Colloquium Muziekwetenschap
prof. dr. Karl Kügle

19 November, 15:30-17:00
Nieuwe Doelenstraat 16, zaal 3.01

The ontological status of Philippe de Vitry (1291-1361) escapes easy classification even more than that of his contemporary, ‘secretary-poet-musician’ (Leach 2011) Guillaume de Machaut (c. 1300-1377). Vitry personally might have seen himself first and foremost as a cleric, pursuing a career that led him from studies at Paris University into service to two noble houses within the extended French royal family (Bourbon and Valois), culminating in his appointment as bishop of Meaux (1351-61). Having fulfilled relatively straightforward functions for his aristocratic patrons at first, including legal counsel and notary, he acquired important posts within the Valois administration following Philip of Valois’s accession to the French throne (1328), at the same time serving as royal propagandist, diplomat, and tutor to Philip’s children. Hailing (probably) from Artois, his own family included several brothers also active in French politics. He befriended the likes of Petrarch and of Pierre Roger, archbishop of Rouen, later Pope Clement VI (1342-52), possibly one of Philippe’s student friends. He was a scholar of music, theology, and astronomy, an early humanist, a poet working in Latin and Old French, a singer, and – last but not least - a composer. His reputation extended far beyond France into England, Italy, Central Europe and Cyprus, and endured well into the fifteenth century. His fame was revived by musicologists who see him as one of the key instigators of the so-called ‘ars nova’.

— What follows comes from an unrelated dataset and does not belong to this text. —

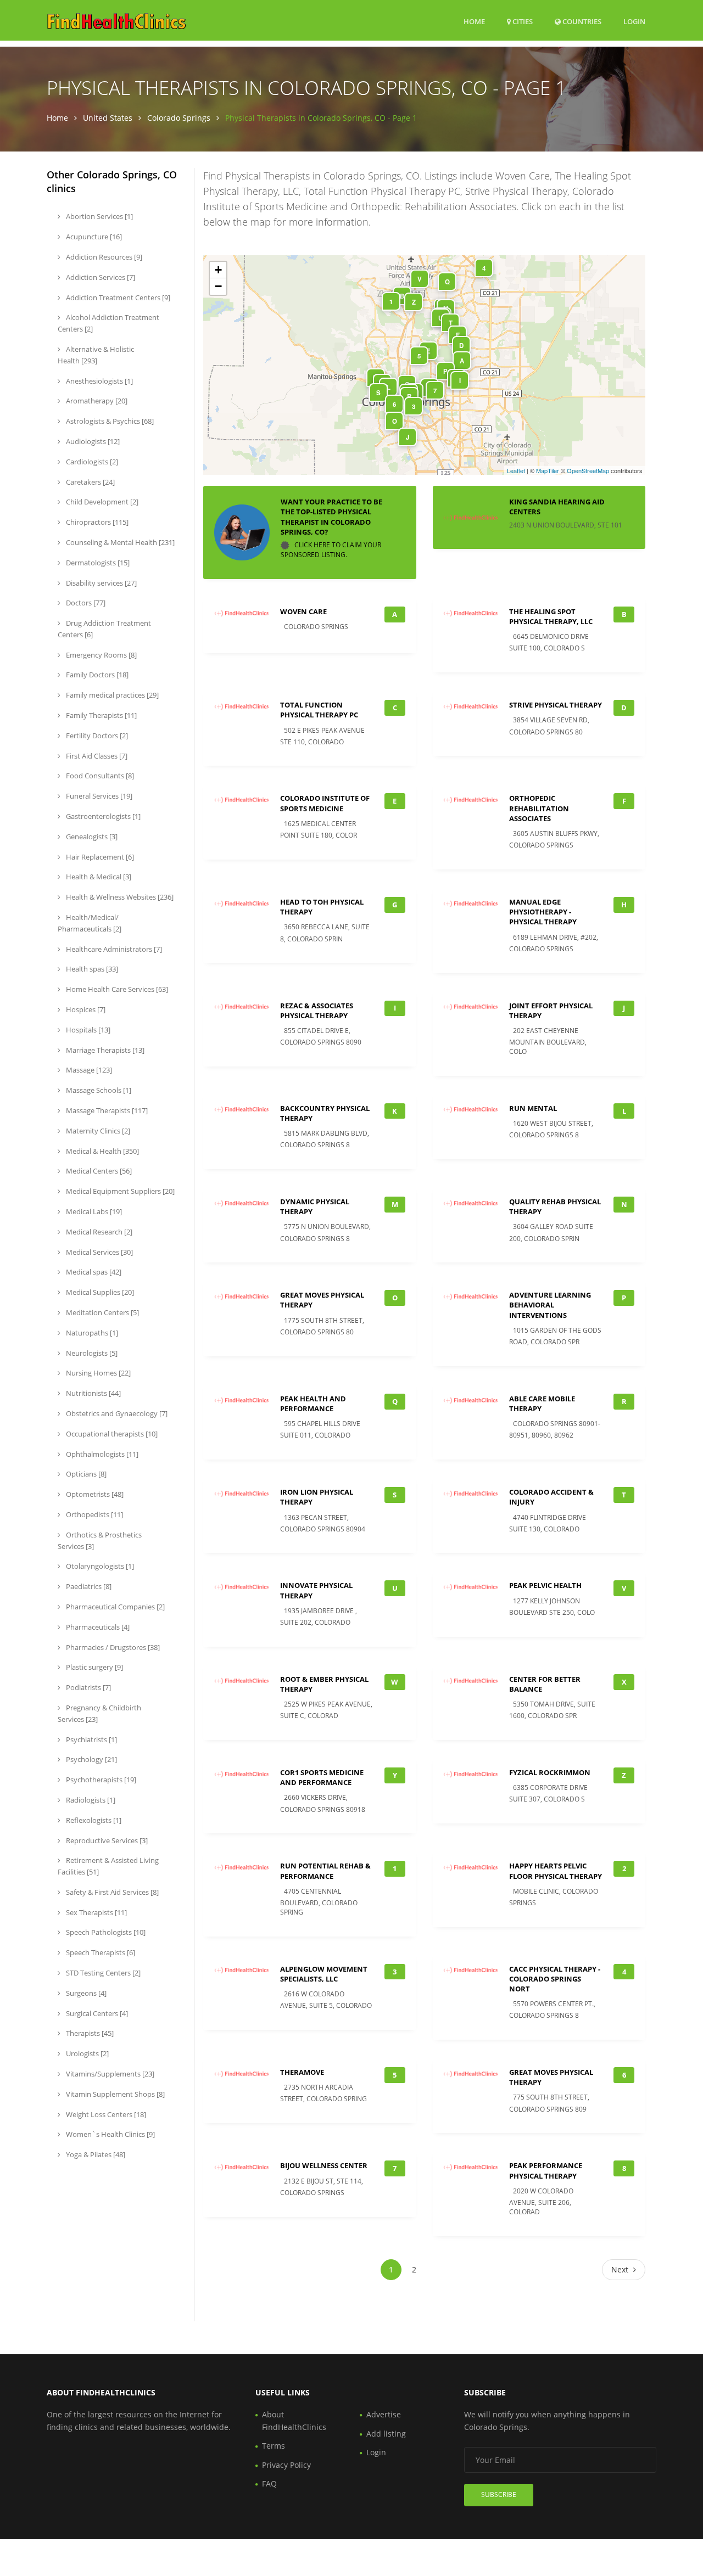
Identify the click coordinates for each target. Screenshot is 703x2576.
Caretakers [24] (89, 482)
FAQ (269, 2483)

Against such a background (‘data-poor’ but exceptionally rich in hermeneutic possibilities), any additional material coming to light acquires unusual importance. In my paper, I shall review the state of Vitry research today, then introduce a new source I discovered recently in the Middle Rhine region of Germany. I conclude with some methodological considerations: How to grasp the complexities of a past where even the word for music (musica) means something different from what it means to us?